2. 📂 Configuring your data source

2.1 Basics

You can upload datasets from two primary sources:

From cloud storage: Amazon S3, Azure or Google Cloud Storage
From your local computer

You can replicate this full document by downloading this dataset from here:

https://drive.google.com/file/d/1Otn6XYrqw7RdriUWQC-0aKnXHxFuoVK1/view?usp=sharing

Let's use the following code to download the dataset. 💻

!pip install gdown -q

import os
import gdown
import zipfile

def download_and_unzip_google_drive_file(drive_url, output_dir='/content'):
    # Define the path where the zip file will be temporarily stored
    zip_file_path = os.path.join(output_dir, 'file.zip')

    # Download the file from the Google Drive link
    gdown.download(drive_url, zip_file_path, quiet=False)
    
    # Unzip the downloaded file
    with zipfile.ZipFile(zip_file_path, 'r') as zip_ref:
        zip_ref.extractall(output_dir)
    
    # Remove the ZIP file after extraction
    os.remove(zip_file_path)
    
    print(f'Files extracted to {output_dir}')

download_and_unzip_google_drive_file("1Otn6XYrqw7RdriUWQC-0aKnXHxFuoVK1", output_dir="/content")

2.2 Amazon S3

For brevity we'll briefly mention how to set up Amazon S3 to upload a dataset.

You can find detailed instructions to set up Amazon S3, Azure and Google Cloud Storage.

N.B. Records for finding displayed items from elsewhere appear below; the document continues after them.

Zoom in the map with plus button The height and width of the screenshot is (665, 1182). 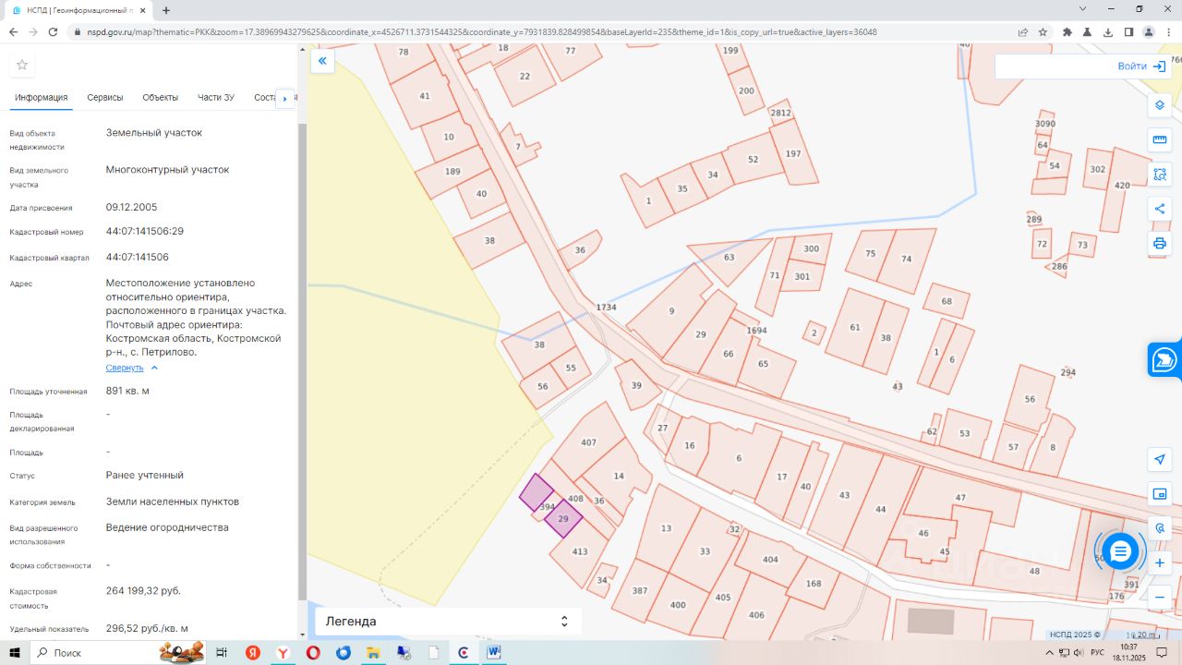pos(1160,562)
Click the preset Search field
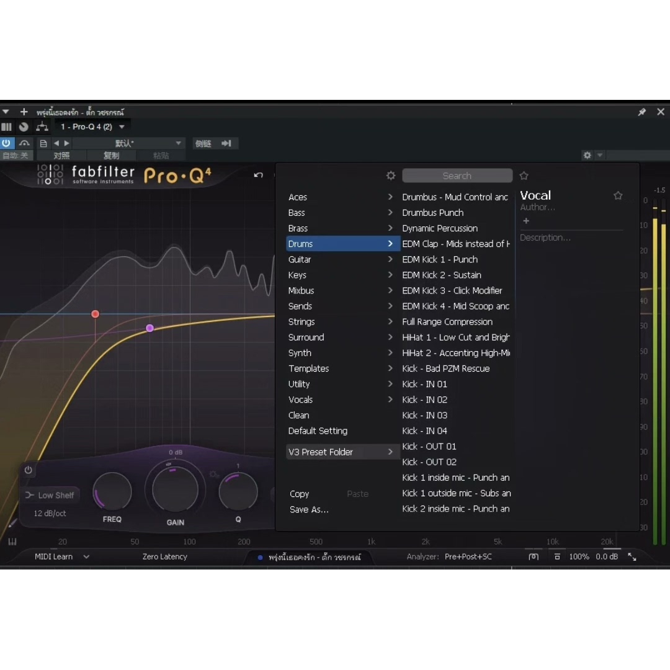670x670 pixels. pos(457,176)
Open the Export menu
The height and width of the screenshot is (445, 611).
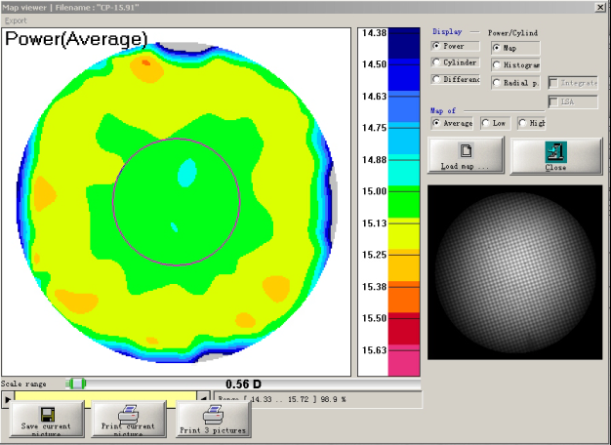16,20
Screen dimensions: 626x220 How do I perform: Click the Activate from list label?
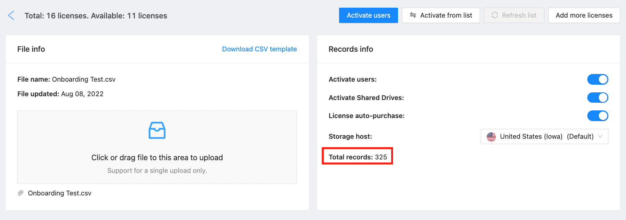[x=446, y=15]
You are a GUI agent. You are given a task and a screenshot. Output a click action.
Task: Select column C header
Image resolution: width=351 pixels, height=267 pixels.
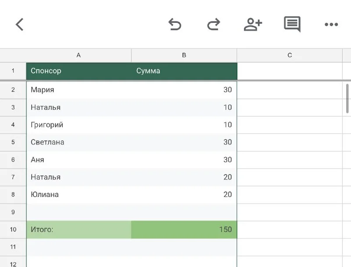point(290,55)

2.2.1 Setting up and configuring your S3 bucket

To connect your data to Tenyks, you'll set up an S3 bucket following this guide. 📁

At a high level, you'll be creating a bucket and a user. 👤

The bucket will contain a few folders from which Tenyks (via your user credentials) will have access to the dataset:

{your_tenyks_data_bucket}/{your_dataset_name}/{images_directory_name}/image_n.png
{your_tenyks_data_bucket}/{your_dataset_name}/predictions_model_A.json
{your_tenyks_data_bucket}/{your_dataset_name}/predictions_model_B.json
{your_tenyks_data_bucket}/{your_dataset_name}/predictions_model_C.json
{your_tenyks_data_bucket}/{your_dataset_name}/annotations.json

The user is expected to have a aws_access_key_id and a aws_secret_access_key, which will be used to retrieve the video.